Literature and Colonialism

Department of English,
College of Arts and Sciences Curriculum Development Awards
(A competition jointly sponsored by the College and Tools for Transformation)

The study of colonialism has become, over the past twenty years, a fundamental part of the study of European literature and literatures from the former European colonies. This change has come about through Colonial/Postcolonial Studies, a field influential in literature departments internationally. Our proposal is for a series of three courses in Literature and Colonialism at the undergraduate level. This series will educate our students in canonical and non-canonical literary texts while serving two crucial functions: to introduce students in the English major to important changes in the field of literary study, demonstrating the interrelatedness of History, Theory, Politics, Aesthetics, and Culture; and to make literary study understandable within the current global context. Ideally, these courses will serve as a core for interdisciplinary work and prepare students for further study in a number of departments. We anticipate that the courses will be offered sequentially at least every other year, in order to enable as many students as possible to benefit.

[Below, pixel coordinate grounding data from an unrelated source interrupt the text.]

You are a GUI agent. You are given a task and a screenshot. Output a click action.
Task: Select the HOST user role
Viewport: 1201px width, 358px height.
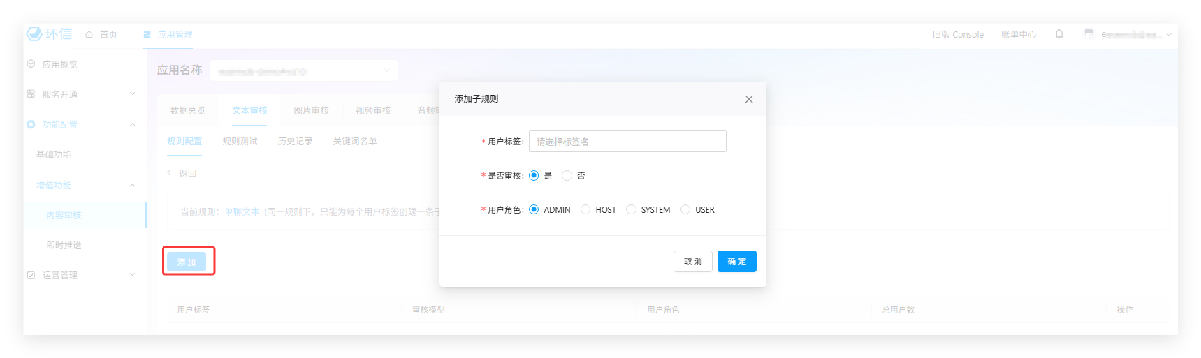(x=585, y=209)
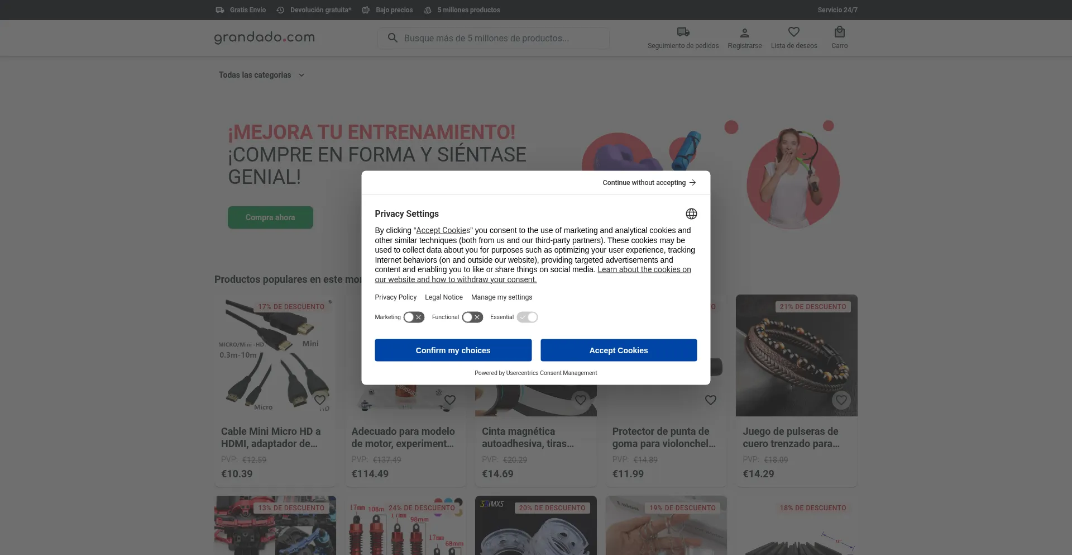Click the globe language icon in Privacy Settings
This screenshot has height=555, width=1072.
pyautogui.click(x=691, y=214)
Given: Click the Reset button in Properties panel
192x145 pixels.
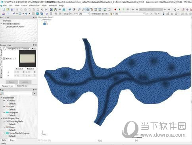Looking at the screenshot, I should pos(12,82).
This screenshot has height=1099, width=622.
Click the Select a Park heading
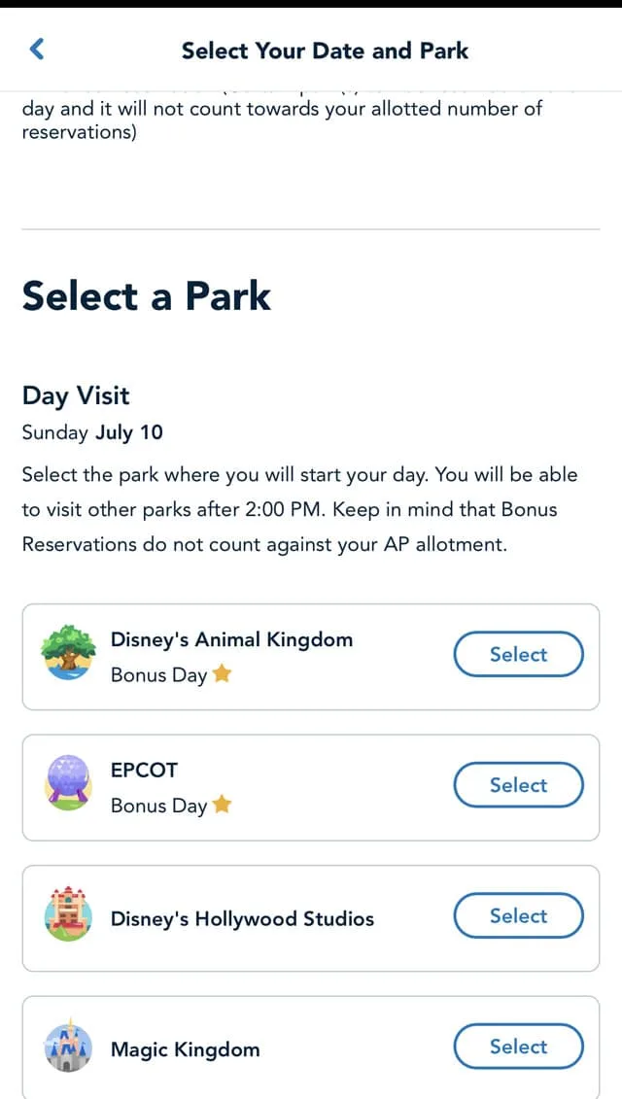(147, 295)
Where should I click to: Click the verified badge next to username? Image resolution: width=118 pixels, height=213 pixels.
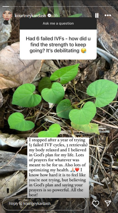(x=49, y=15)
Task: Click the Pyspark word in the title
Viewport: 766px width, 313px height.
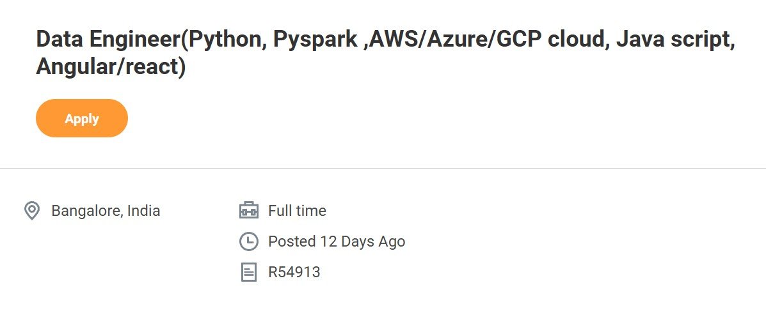Action: pos(315,40)
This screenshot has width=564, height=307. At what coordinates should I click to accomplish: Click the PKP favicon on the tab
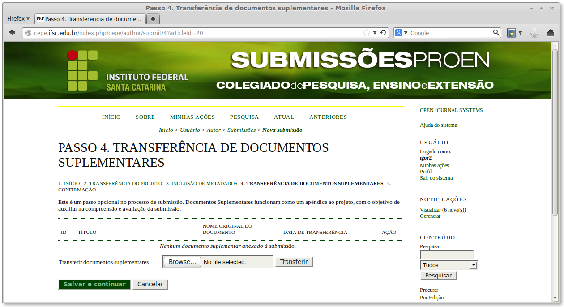click(42, 19)
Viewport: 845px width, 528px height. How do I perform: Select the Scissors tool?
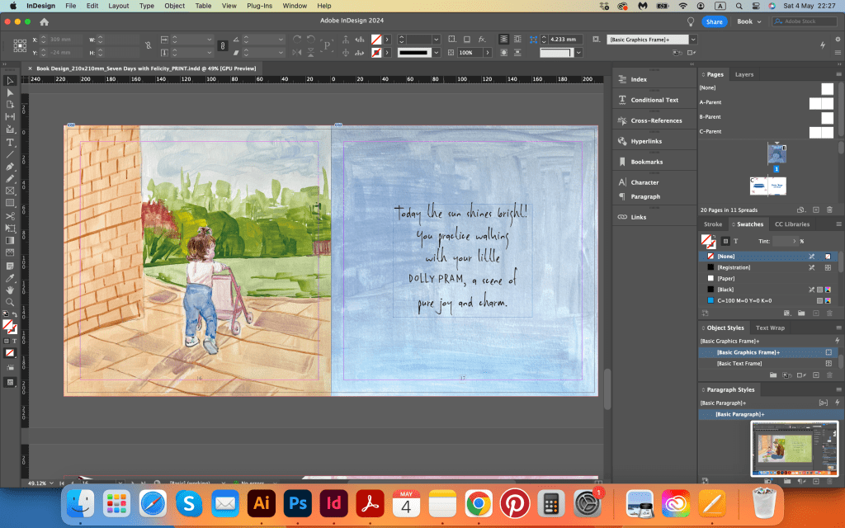(x=10, y=216)
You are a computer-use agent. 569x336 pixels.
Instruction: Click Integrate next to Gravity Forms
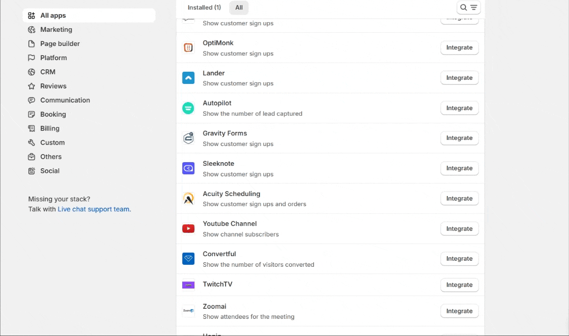coord(459,138)
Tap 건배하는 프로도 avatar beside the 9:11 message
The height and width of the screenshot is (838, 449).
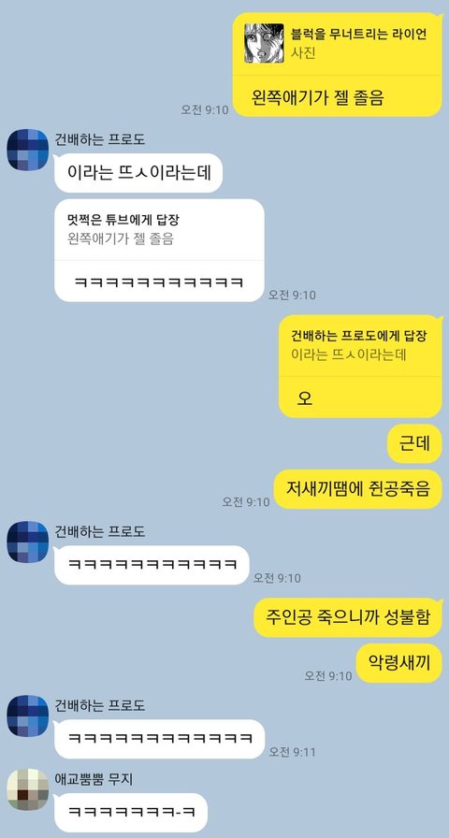(28, 716)
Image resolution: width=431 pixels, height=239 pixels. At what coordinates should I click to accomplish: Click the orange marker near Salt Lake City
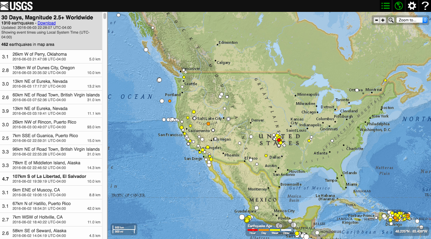pyautogui.click(x=208, y=124)
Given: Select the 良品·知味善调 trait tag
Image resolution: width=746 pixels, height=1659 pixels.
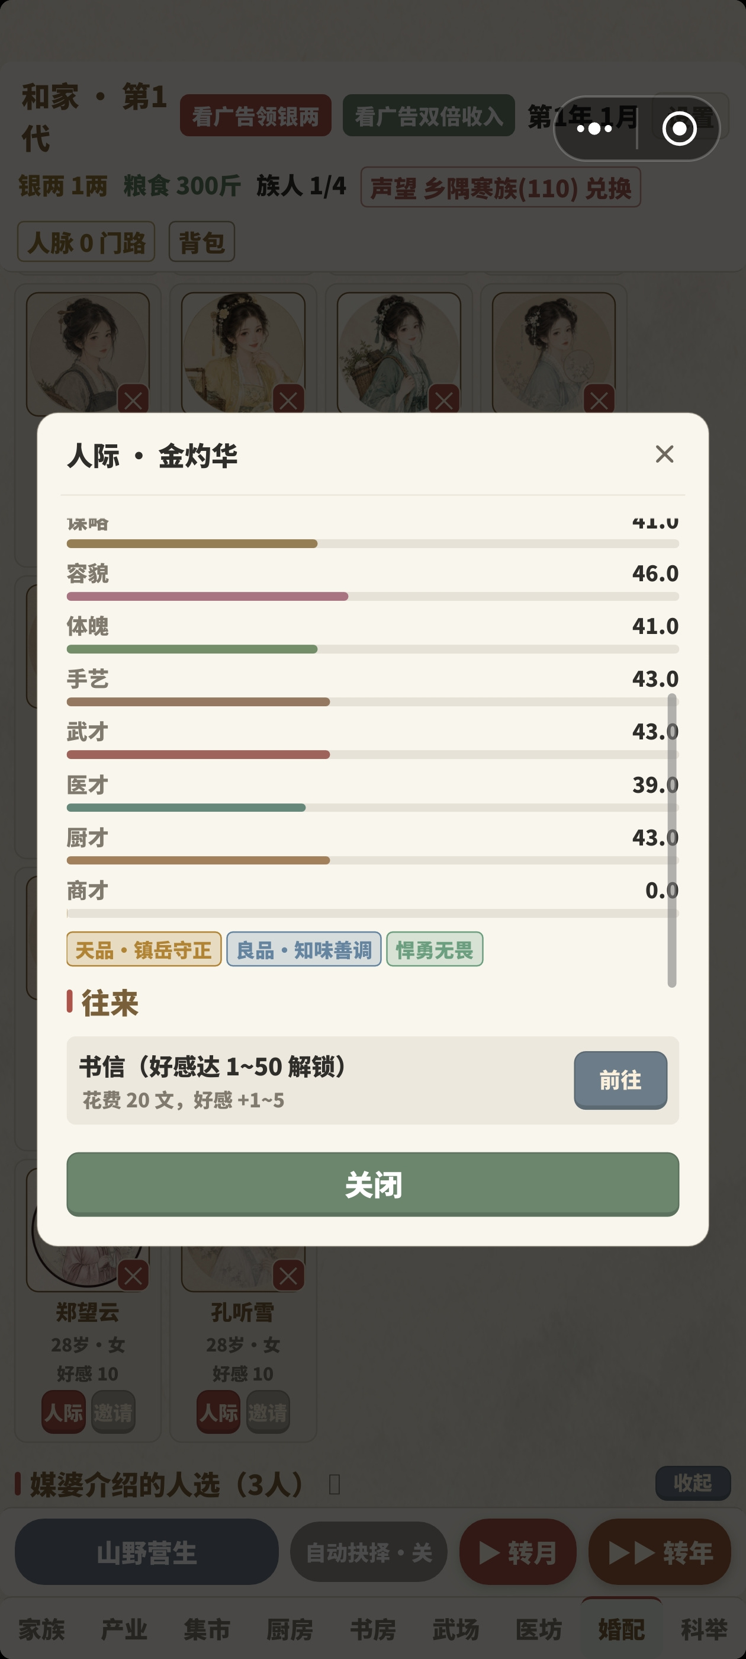Looking at the screenshot, I should coord(304,949).
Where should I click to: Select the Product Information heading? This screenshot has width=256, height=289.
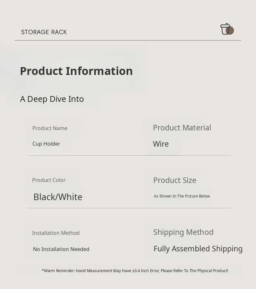[76, 71]
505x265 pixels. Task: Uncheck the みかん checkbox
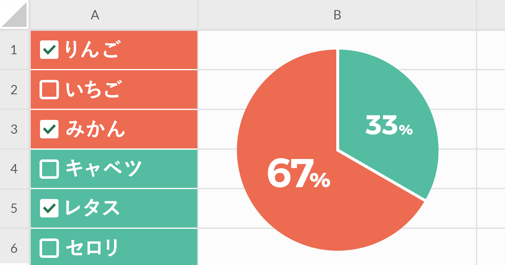[49, 129]
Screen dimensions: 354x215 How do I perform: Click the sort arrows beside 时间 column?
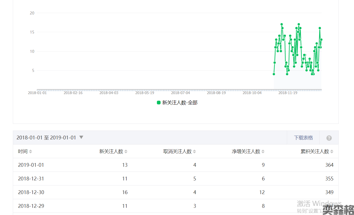pyautogui.click(x=31, y=151)
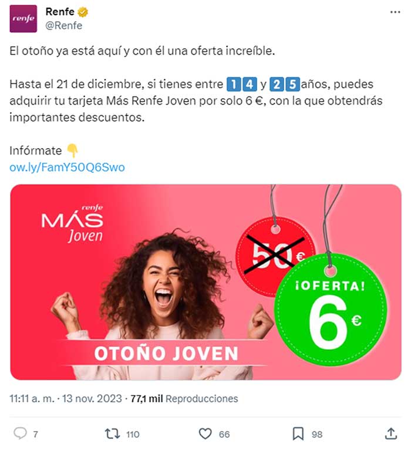
Task: Open the @Renfe handle
Action: click(x=63, y=25)
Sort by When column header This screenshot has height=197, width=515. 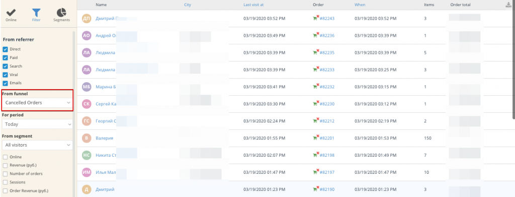[360, 5]
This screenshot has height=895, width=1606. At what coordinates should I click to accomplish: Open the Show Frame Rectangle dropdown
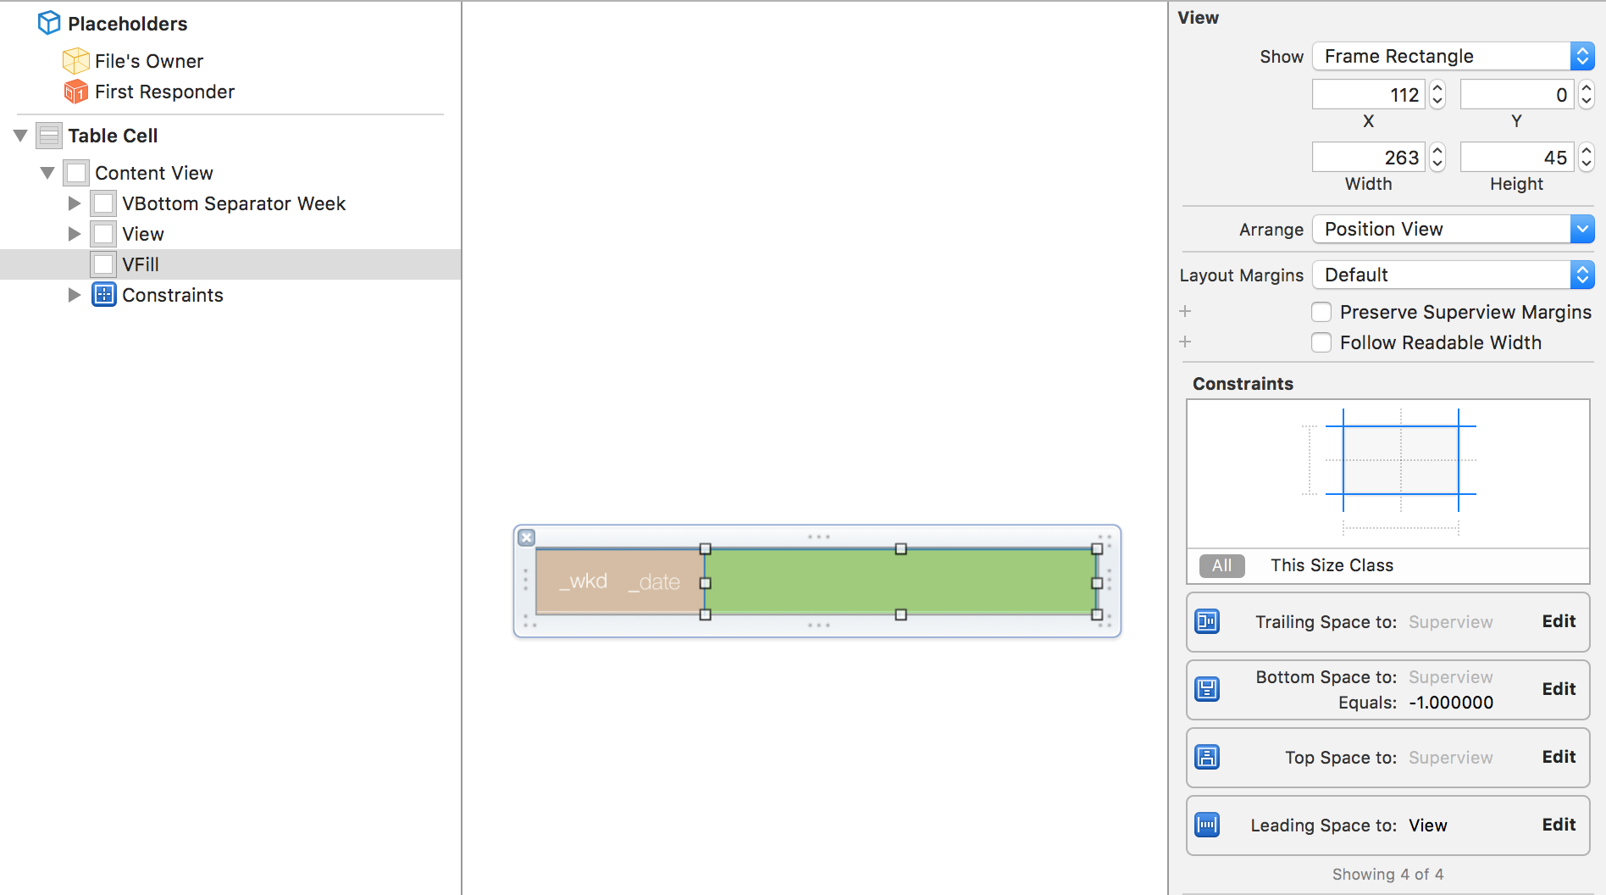[x=1453, y=56]
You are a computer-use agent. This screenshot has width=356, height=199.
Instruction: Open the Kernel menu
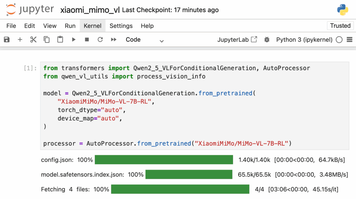click(92, 26)

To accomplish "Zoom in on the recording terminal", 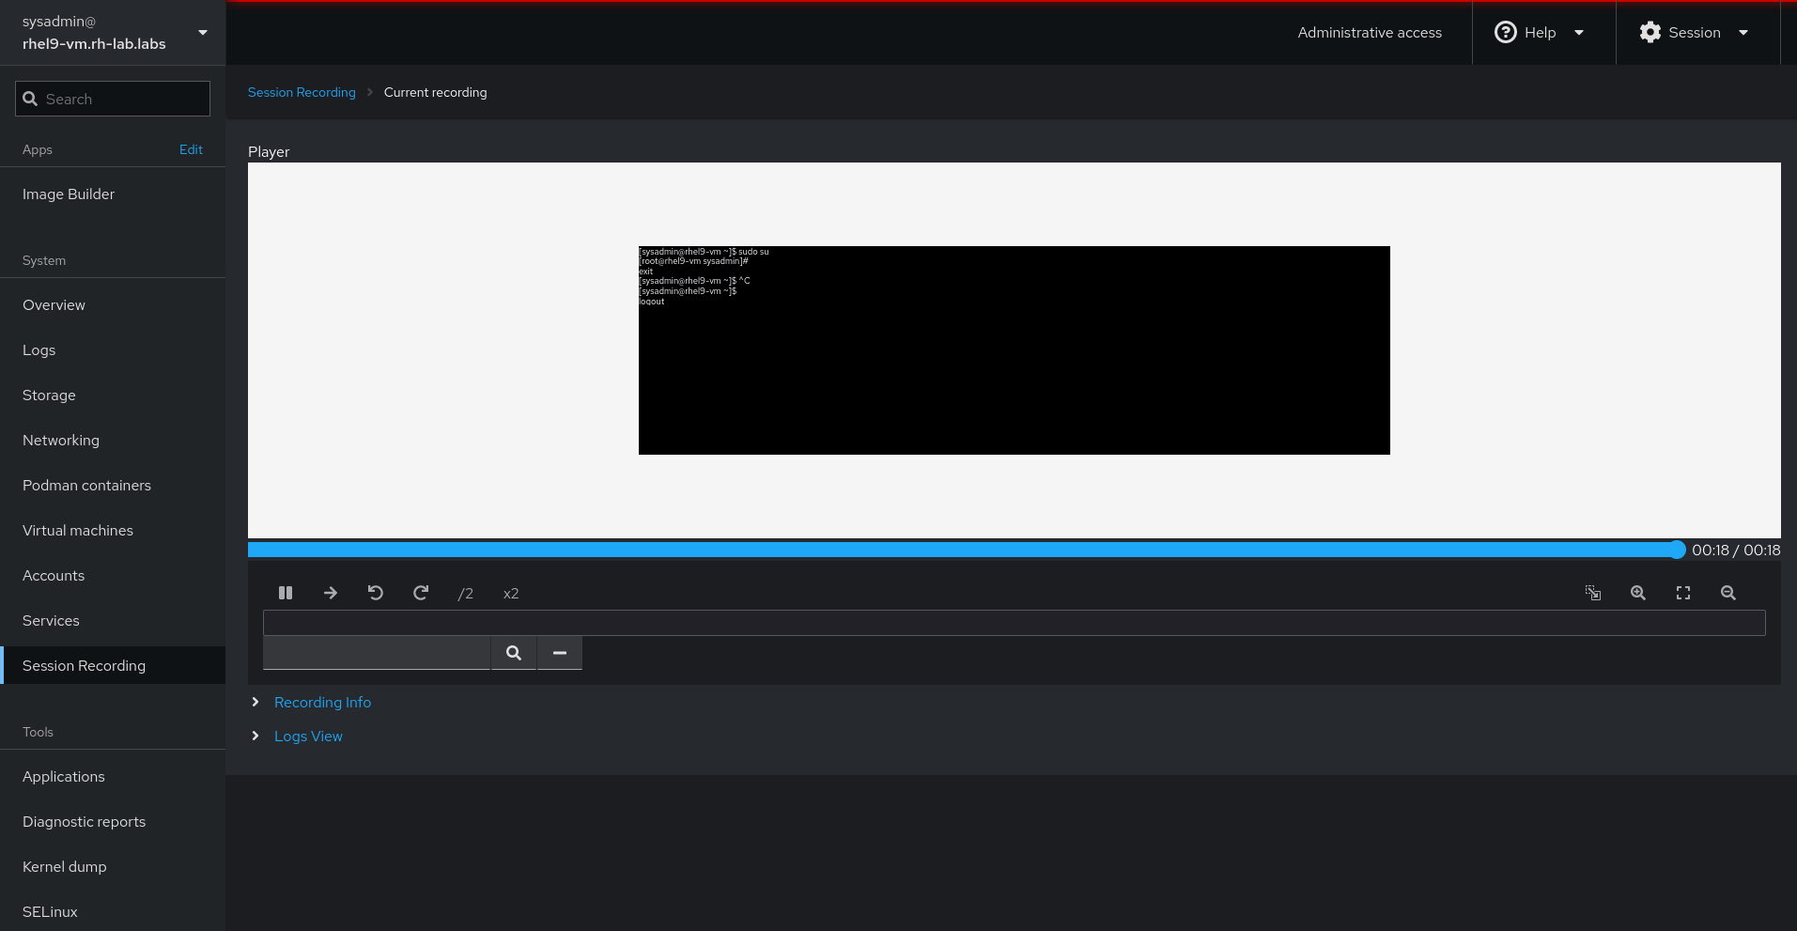I will [x=1638, y=593].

This study of colonialism has extended beyond critiques of representations of the colonized in European texts. The field has also highlighted how, for example, Britishness itself and concepts of the literary formed out of colonial relations; how literary production from the colonies in earlier periods is in dialogue with colonial literature; and how we reconceptualize the aesthetic in literary study that calls for historical specificity.

This series of courses is an attempt to move beyond periodicity and national traditions to supplement the English curriculum with a more complete picture of the field. The sequence thus begins in 1492, when Christopher Columbus arrived in Hispaniola and extends, through three courses, to the present. We plan the series to be available to students both as part of the requirements for study within literary periods (covering 1492 to the present) and as a special sequence that will educate them in this turn in literary, theoretical, and cultural study.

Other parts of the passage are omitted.